Rewrite all of the material below, replacing "screenshot" with "image" and keeping everything else the same, and leave out the pictures.
━━━━━━━━━━
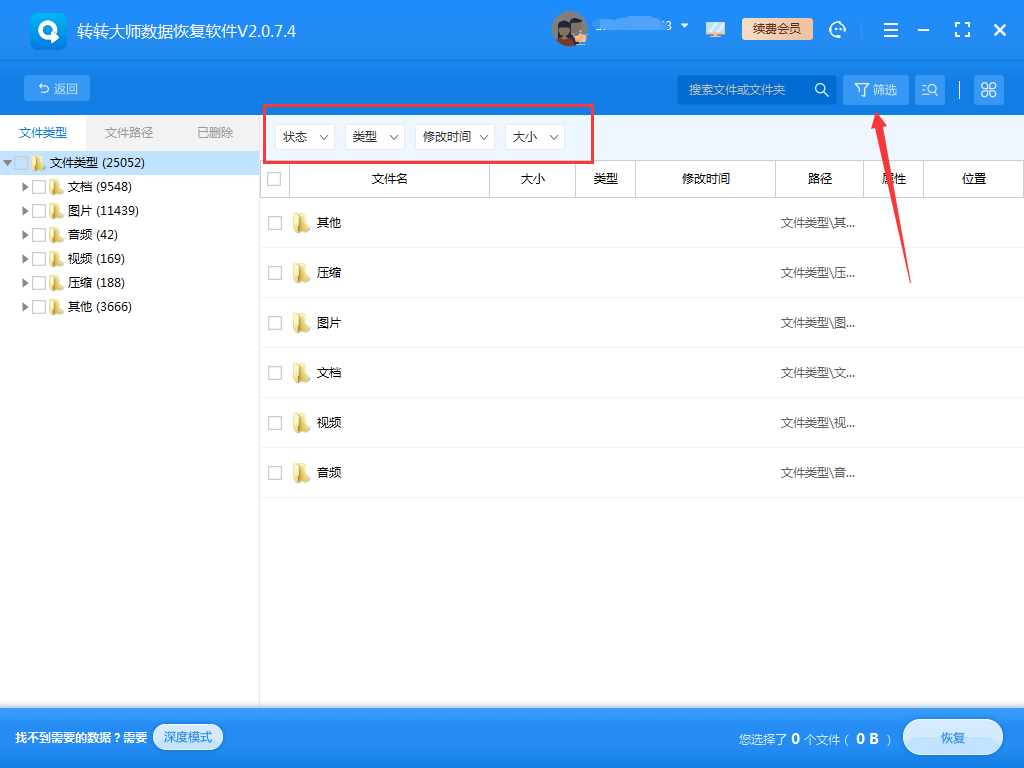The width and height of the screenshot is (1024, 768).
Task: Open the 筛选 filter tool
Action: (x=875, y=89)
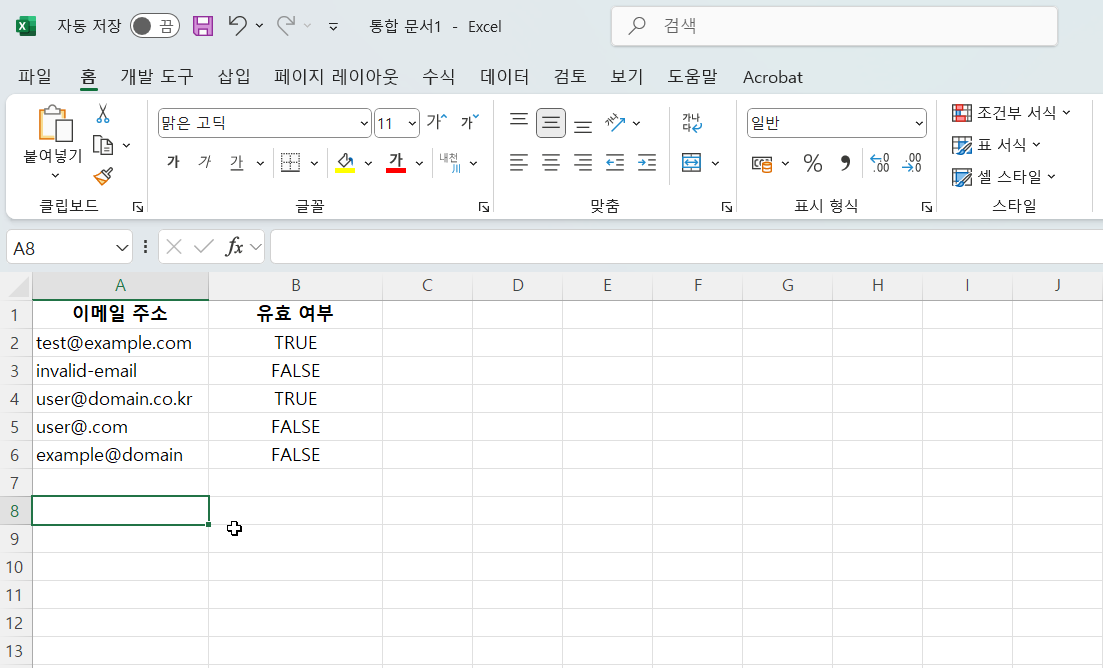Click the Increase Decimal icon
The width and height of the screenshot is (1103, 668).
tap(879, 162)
━━━━━━━━━━
*Task result:*
The width and height of the image is (1024, 768).
Task: Open the 筛选 filter tool
Action: (x=875, y=89)
Click the Increase Decimal icon
The width and height of the image is (1103, 668).
tap(879, 162)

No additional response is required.